Paars verwijst naar Advent en de Veertigdagentijd.

Roze vertelt in de Adventstijd dat Kerst aanstaande is.

In de Veertigdagentijd dat het Pasen gaat worden.

Het kruis staat symbool voor Goede Vrijdag. Jezus heeft in zijn grote liefde zijn leven

gegeven om voor ons de weg naar God weer vrij te maken.

Jezus is op de derde dag weer opgestaan. Onze levensweg loopt door het open graf.

We zijn op weg naar de nieuwe toekomst, dit kan omdat het Pasen is geweest,

de weg naar het Vaderhuis is open.

Vanuit het open graf stralen van goud. De dood is overwonnen!

Onze levensweg is groen, de kleur van leven.

De mensen zijn met elkaar verbonden en met Jezus (het kruis).

De stofkleur van de mensen is wit met een groene veeg erin.

Wit is de kleur van vreugde, groen is de kleur van leven.

Wij mogen leven en samen met Jezus onze weg in vreugde gaan.

De kleuren boven het graf zijn roze en wit,

deze verwijzen naar de Hemelvaart en naar de wederkomst.

Wij mogen leven met toekomstverwachting. We zijn op weg naar het feest dat komt.

De rode vlammen en de duif verwijzen naar Pinksteren.

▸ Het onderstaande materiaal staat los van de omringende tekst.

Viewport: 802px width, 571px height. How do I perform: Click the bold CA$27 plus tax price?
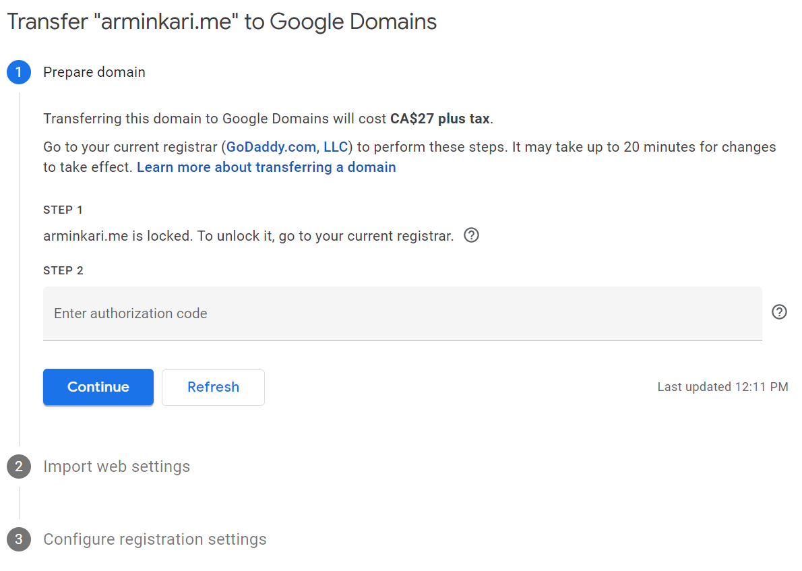440,119
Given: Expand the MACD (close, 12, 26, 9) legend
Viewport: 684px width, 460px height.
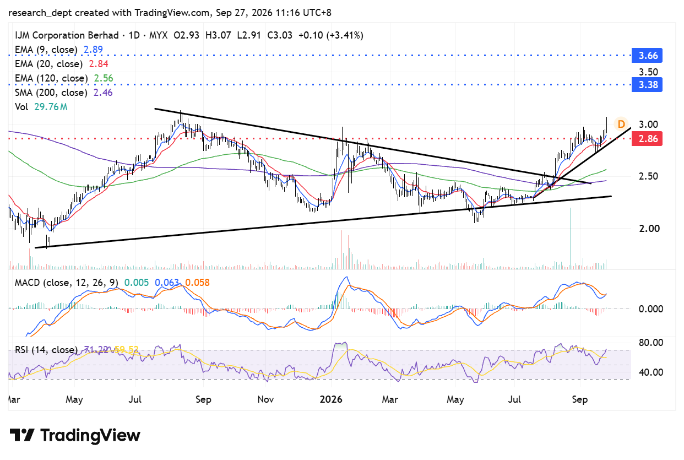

Op het bovenaanzicht van het kleed zijn twee handen afgebeeld.

Vanaf de kansel gezien zijn het twee open handen en verwijst het naar de gemeente die haar hart opent voor het woord van God.

De predikant mag dit Woord daarin leggen.

Vanaf de kant van de gemeente zijn het zegende handen,

de predikant mag aan het einde van de dienst de zegen van God aan de mensen meegeven.

Op het achteraanzicht van het kleed is het logo van de kerk verwerkt.